Cientistas da Universidade de Sevilha, na Espanha, localizaram as primeiras regiões do cérebro afetadas por transtornos do espectro da esquizofrenia (TEE). O trabalho descreve os epicentros onde ocorrem as principais mudanças estruturais nos estágios iniciais da doença, em comparação com indivíduos neurotípicos de mesma idade e sexo.
Publicado na revista Nature Communications, o estudo apontou reduções expressivas na similaridade estrutural entre áreas dos lobos temporais, cingulado e insular — setores fundamentais para funções cognitivas e emocionais.
Como o estudo foi conduzido
A equipe analisou imagens de ressonância magnética de 195 participantes sem o transtorno e 352 pessoas com TEE. Os pesquisadores aplicaram redes baseadas na Divergência Inversa Morfométrica (MIND, na sigla em inglês), ferramenta que mede o grau de semelhança entre diferentes regiões cerebrais. Valores mais baixos de MIND indicam maior desconexão estrutural.

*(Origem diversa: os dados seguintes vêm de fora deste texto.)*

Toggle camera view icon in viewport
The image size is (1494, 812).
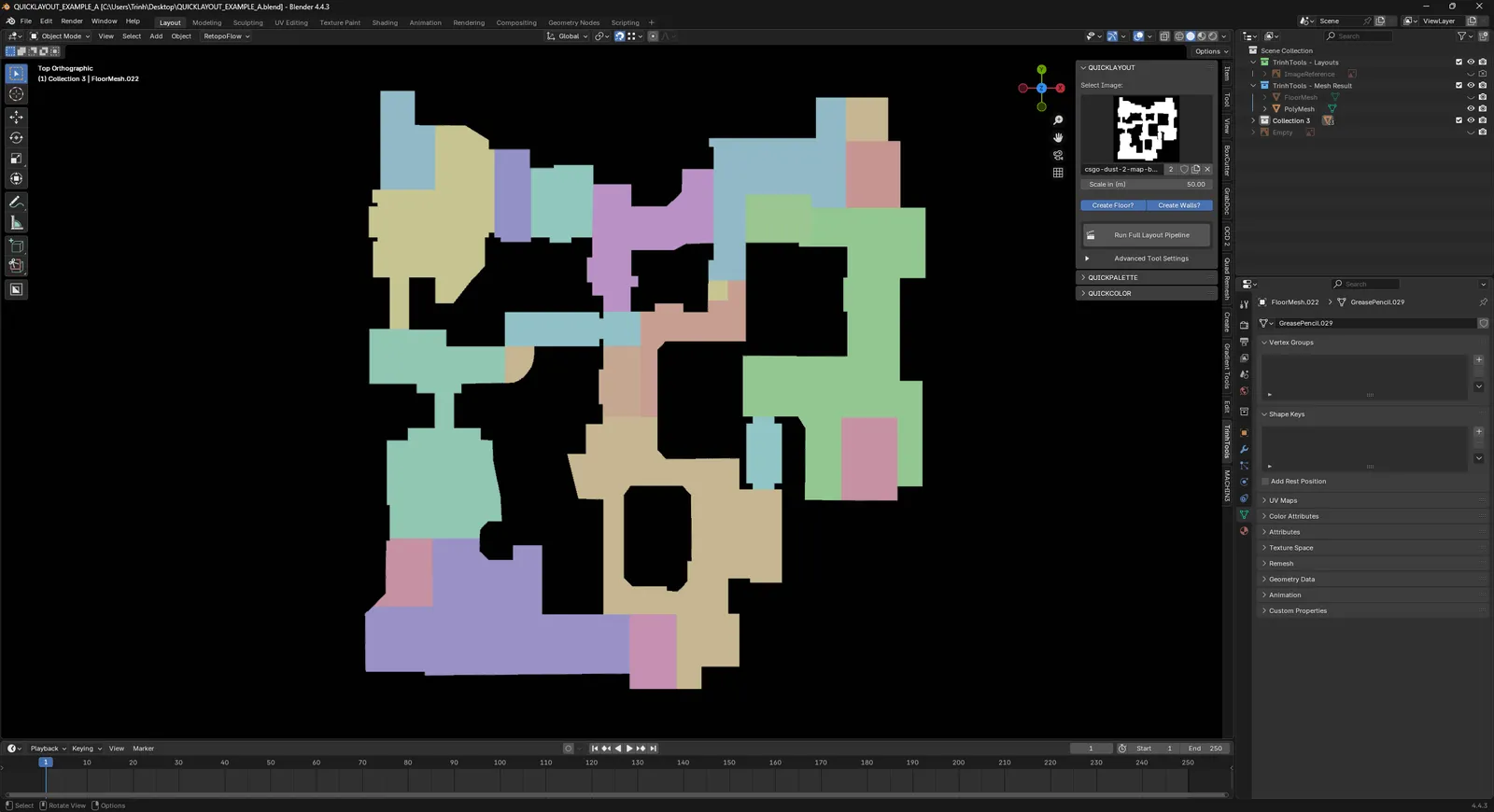tap(1058, 155)
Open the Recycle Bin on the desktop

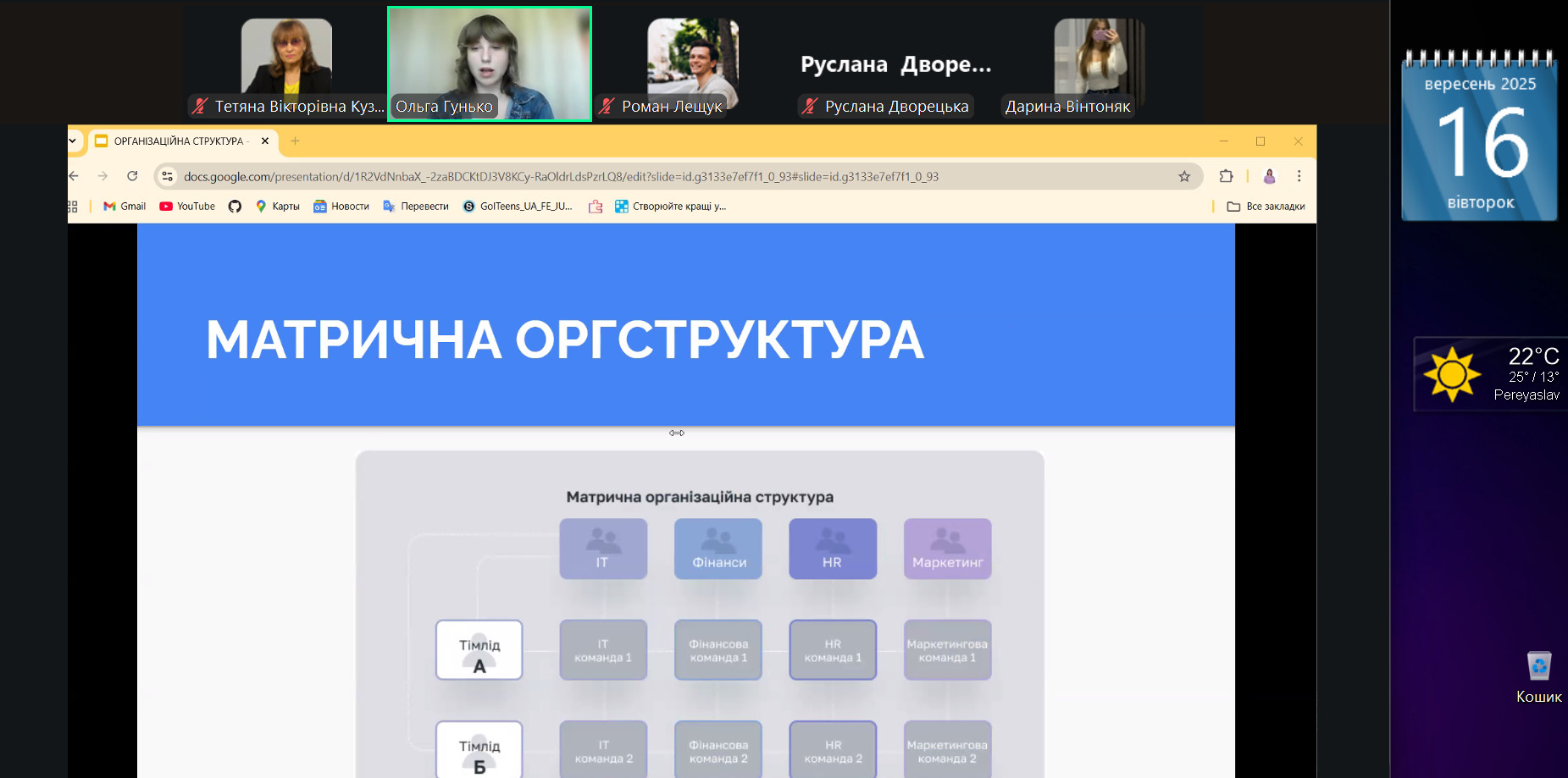pos(1538,667)
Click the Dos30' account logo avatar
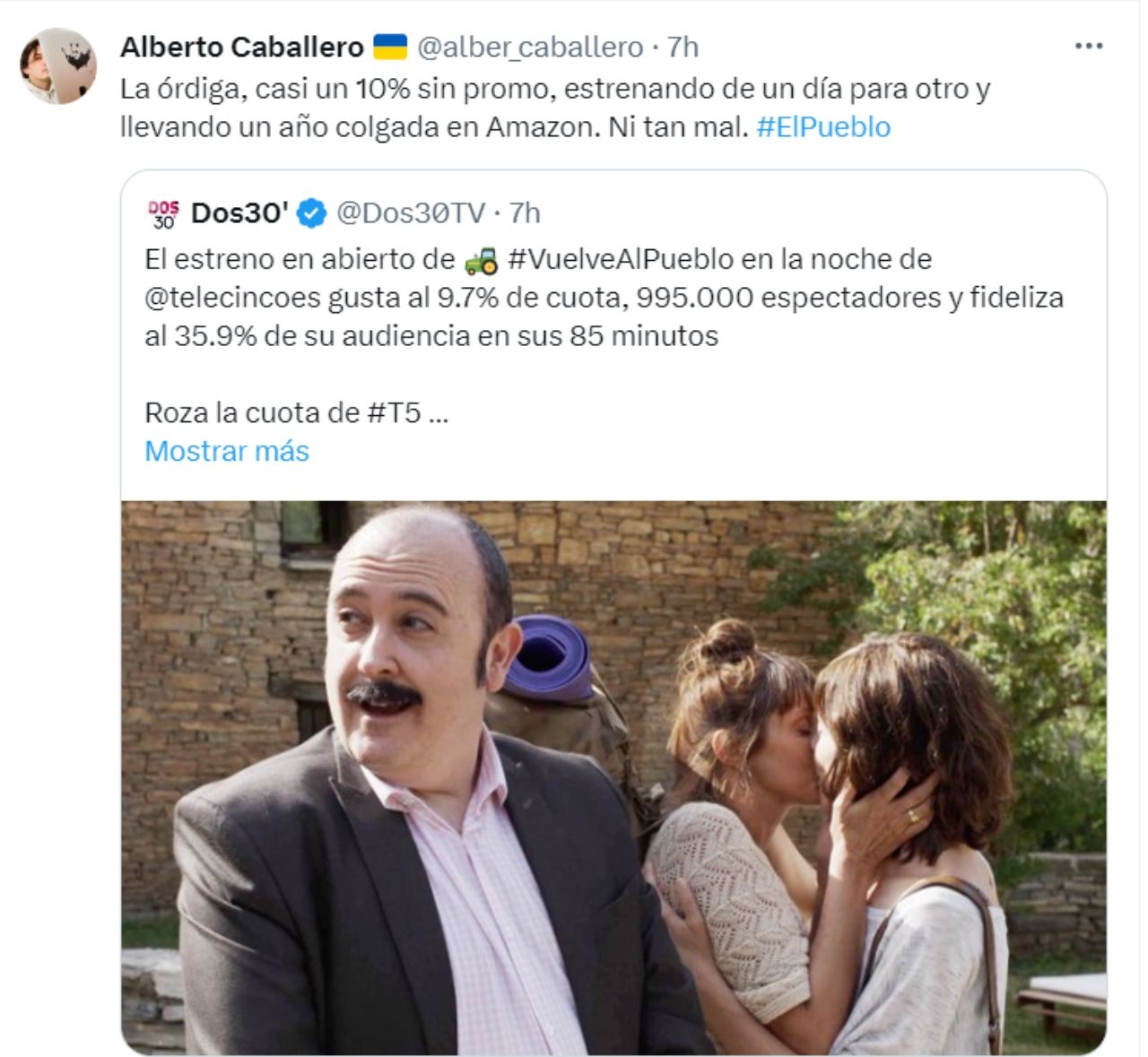 click(163, 213)
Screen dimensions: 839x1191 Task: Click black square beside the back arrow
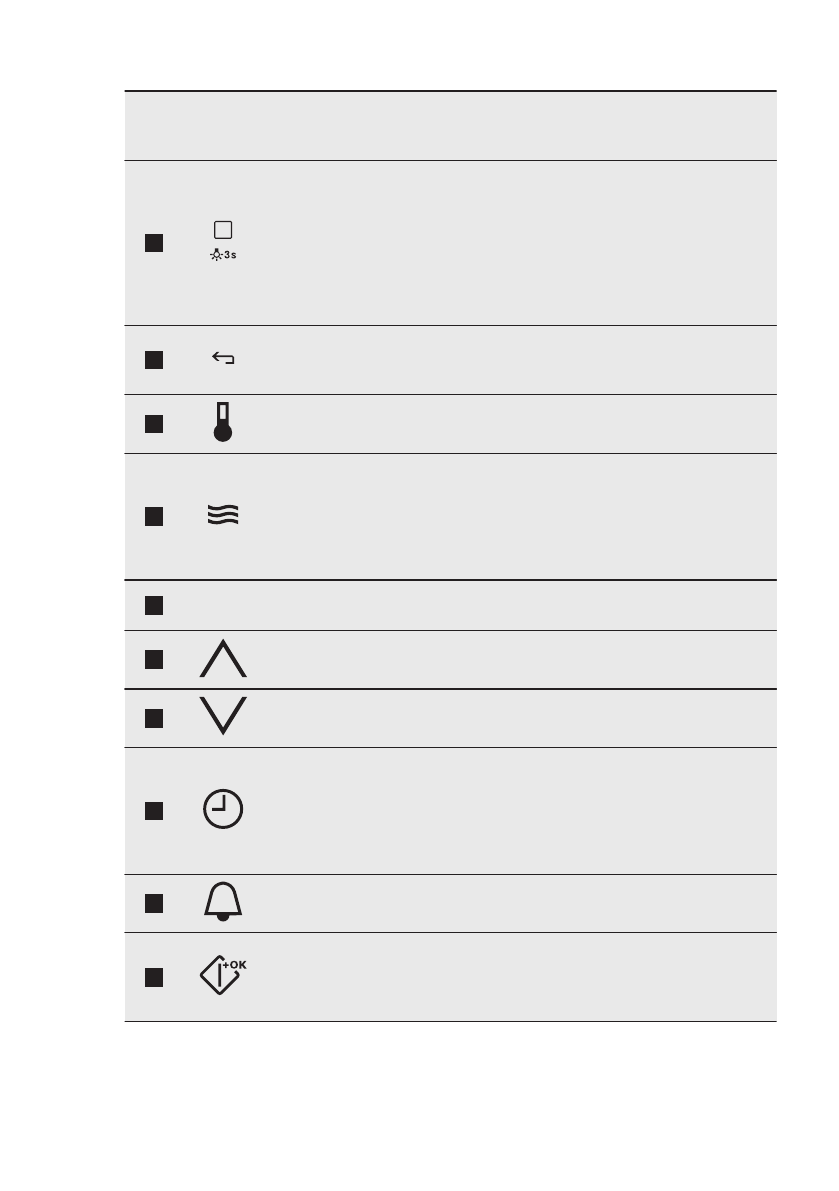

Nos pacientes com TEE, as maiores quedas na similaridade foram registradas justamente em áreas associativas de ordem superior, que amadurecem tardiamente e sustentam processos cognitivos complexos. As reduções foram mais acentuadas entre aqueles com quadros clínicos mais graves.
Imagem: Elif Bayraktar
Principais descobertas
Os autores relacionaram 46 características neurobiológicas às regiões comprometidas, destacando maior presença de astrócitos e alterações em neurotransmissores como dopamina e serotonina. Segundo os responsáveis, o reconhecimento desses epicentros poderá orientar a criação de futuros biomarcadores estruturais e estratégias de tratamento personalizadas para pessoas com esquizofrenia.